Tuesday, December 2, 2008

Alexei Romanov remains verified

Posted on Thu, May. 1, 2008

Mystery no more: DNA links bones to czar's children
By Mike Eckel
Associated Press
MOSCOW - For nine decades after Bolshevik executioners gunned down Czar Nicholas II and his family, there were no traces of the remains of Crown Prince Alexei, the hemophiliac heir to Russia's throne.
Some said the delicate 13-year-old had survived and escaped; others believed his bones were lost in Russia's vastness, buried in secret amid fear and chaos as the country lurched into civil war.
Now an official says DNA tests have solved the mystery, identifying bone shards found in a forest as those of Alexei and one of his sisters, Grand Duchess Maria.
The remains of their parents - Nicholas II and Empress Alexandra - and three siblings, including the czar's youngest daughter, Anastasia, were unearthed in 1991 and reburied in the imperial resting place in St. Petersburg. The Russian Orthodox Church made all seven family members saints in 2000.
Despite the earlier discoveries and ceremonies, the absence of Alexei's and Maria's remains had gnawed at descendants of the Romanov dynasty, history buffs and royalists. Even if yesterday's announcement is confirmed and widely accepted, many descendants are unlikely to be fully assuaged; they seek formal "rehabilitation" by the government.
"The tragedy of the czar's family will only end when the family is declared victims of political repression," said German Lukyanov, a lawyer for royal descendants.
Nicholas abdicated in 1917 as revolutionary fervor swept Russia, and he and his family were detained.

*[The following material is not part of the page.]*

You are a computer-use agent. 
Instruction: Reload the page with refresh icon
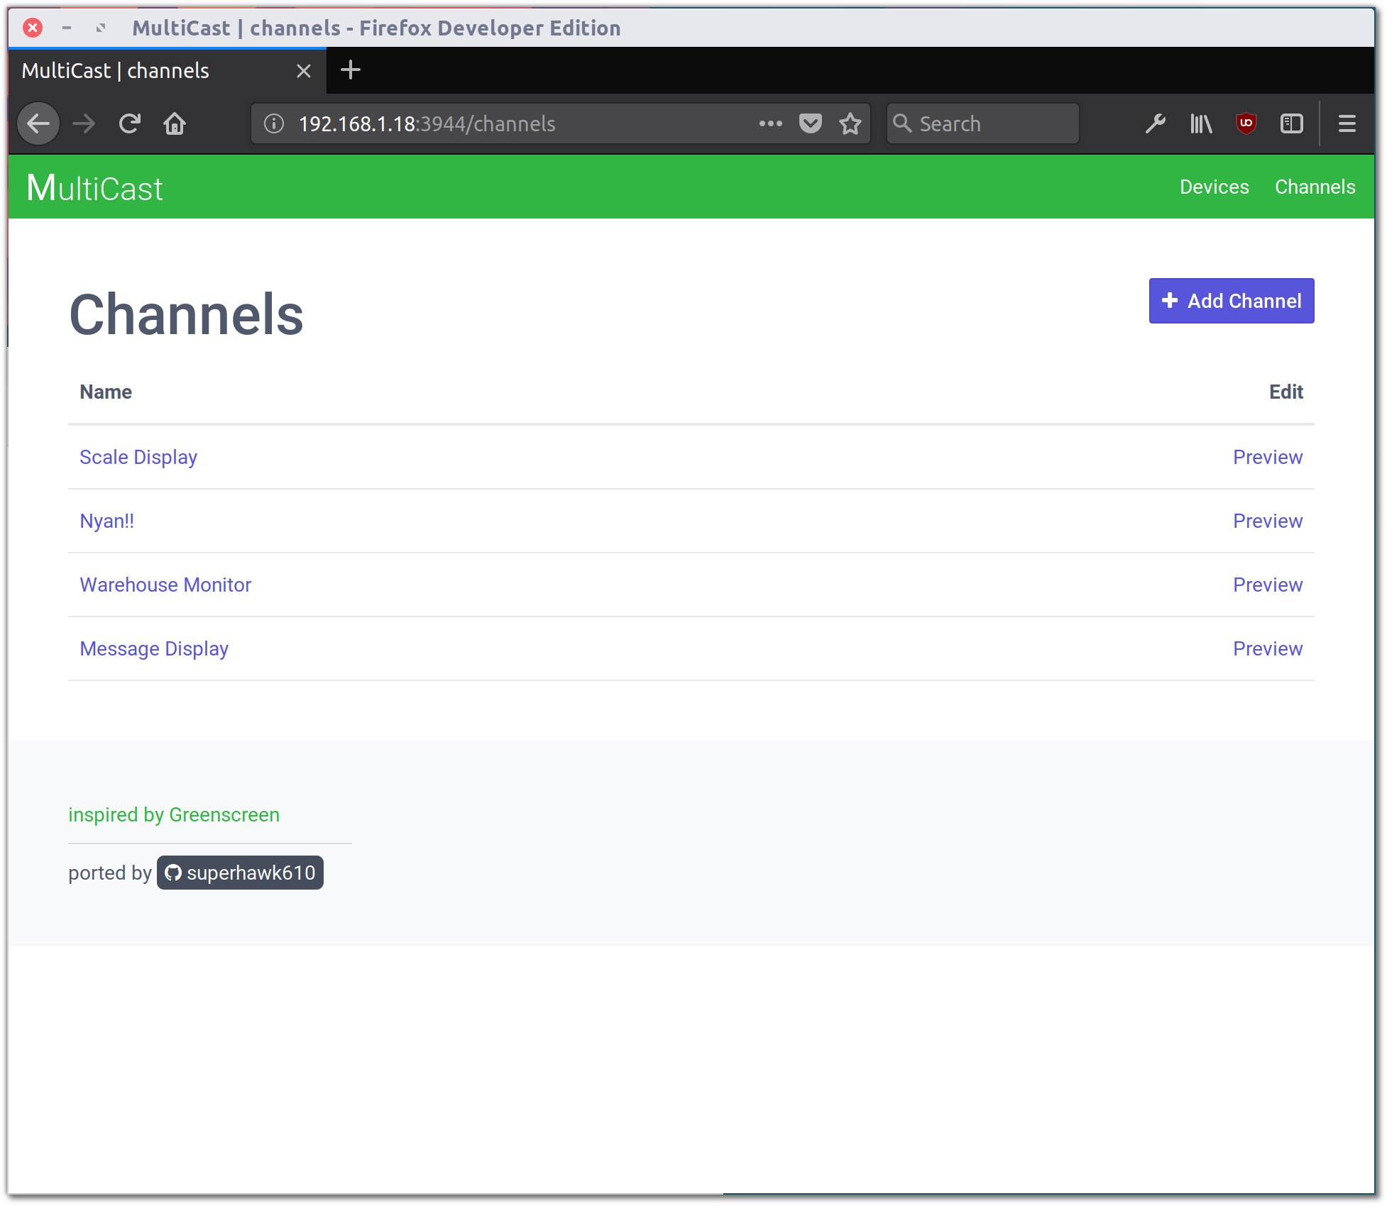coord(129,123)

They were shot by a firing squad July 17, 1918, in the basement of the Yekaterinburg house where they were being held.
Rumors persisted that some of the family had escaped. Claims by women to be Anastasia were particularly prominent, although there were also pretenders to Alexei's and Maria's identities.
"It was 99.9 percent clear they had all been killed; now with these shards, it's 100 percent," said Nadia Kizenko, a Russian scholar at the University at Albany, State University of New York.

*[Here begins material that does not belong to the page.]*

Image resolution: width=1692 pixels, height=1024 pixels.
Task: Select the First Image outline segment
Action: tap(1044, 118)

Researchers unearthed the bone shards last summer in a forest near Yekaterinburg and enlisted Russian and U.S. labs to conduct DNA tests.
Eduard Rossel, governor of the region 900 miles east of Moscow, said tests by a U.S. lab had identified the shards as those of Alexei and Maria.

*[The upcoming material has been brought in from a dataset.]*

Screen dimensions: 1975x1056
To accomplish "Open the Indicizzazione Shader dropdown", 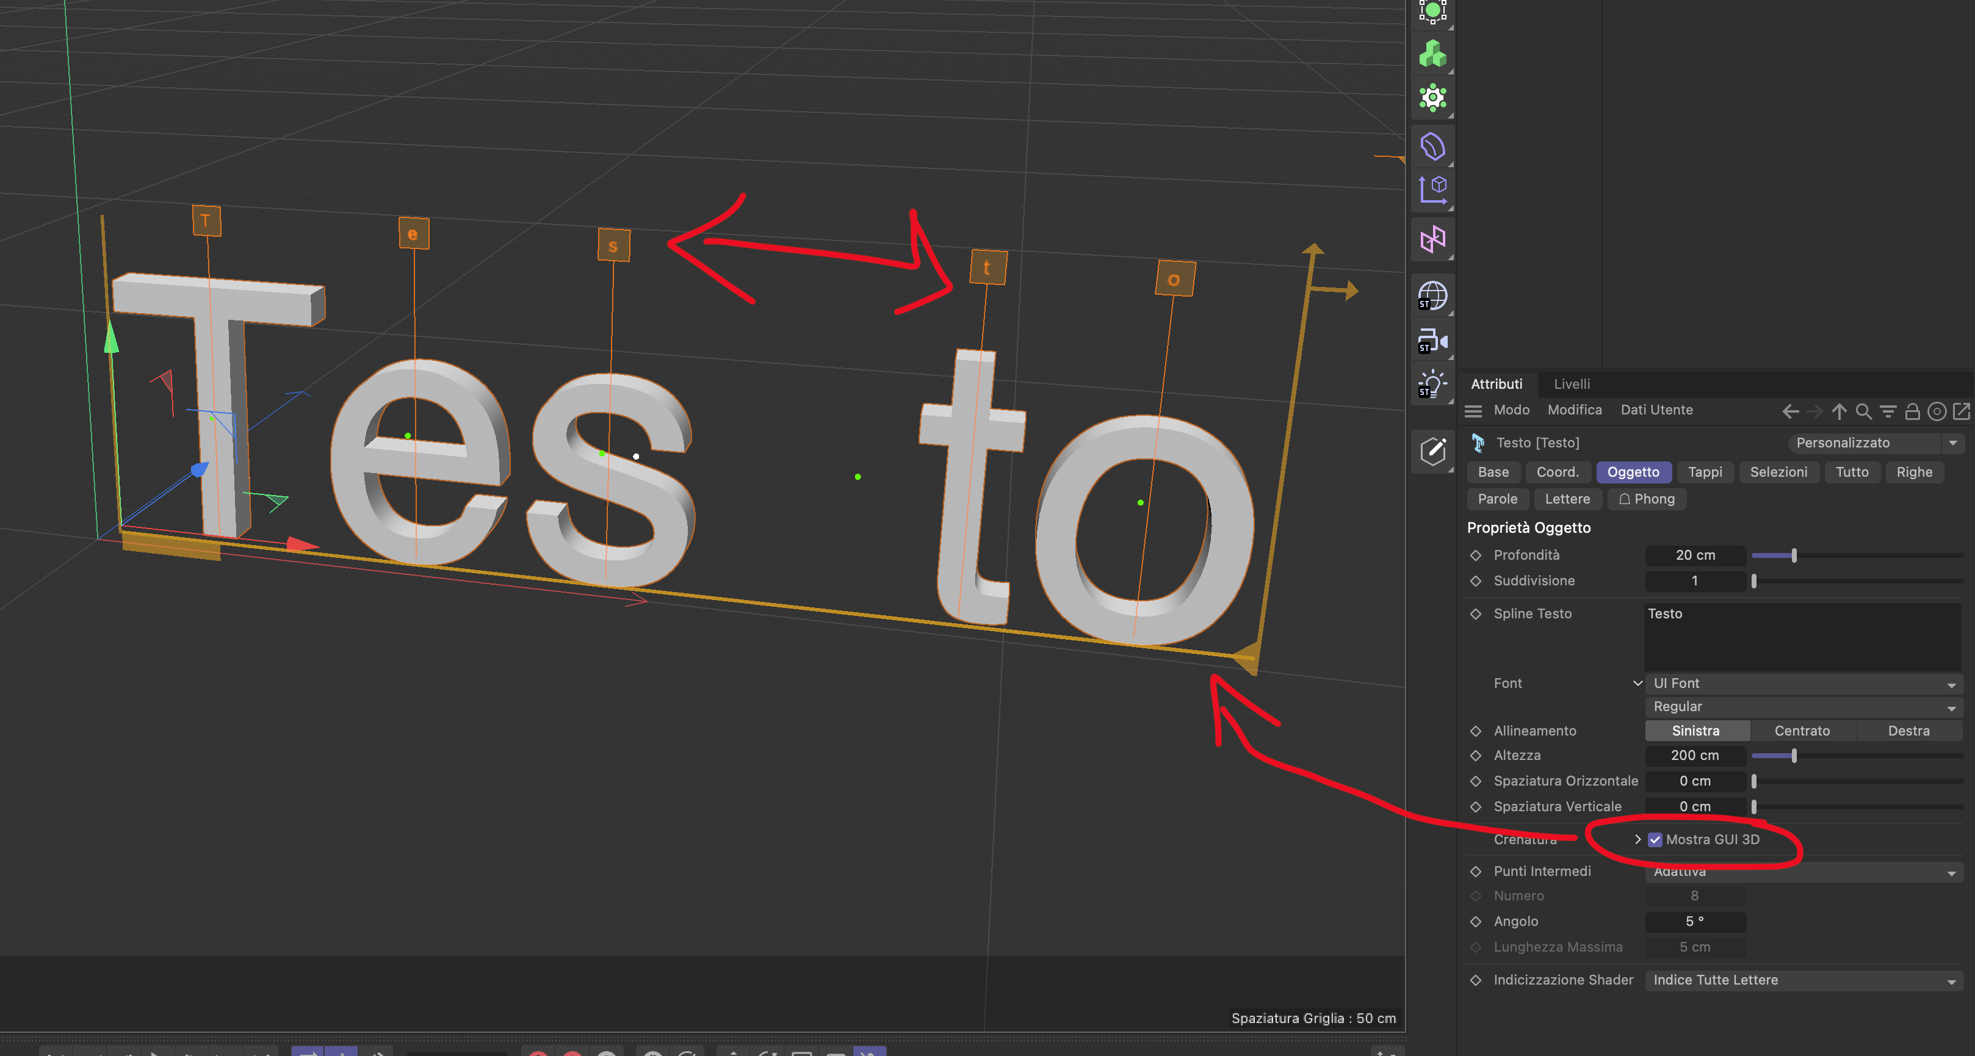I will (1801, 980).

He did not specify the lab, but a genetic research team working at the University of Massachusetts Medical School has been involved in the process. Evgeny Rogaev, head of the team that tested the remains in Moscow and at the school in Worcester, Mass., was called into the case by the Russian Federation Prosecutor's Office.
He told the Associated Press yesterday that he had delivered the results to Russian authorities but said it was up to the prosecutor's office - not him or his team - to disclose the findings.
The test results were based on analysis of mitochondrial DNA, the genetic material passed down only from mothers to children.
It was unclear whether the Russian Orthodox Church would recognize the results as genuine. The church's press service said no one could comment on yesterday's announcement.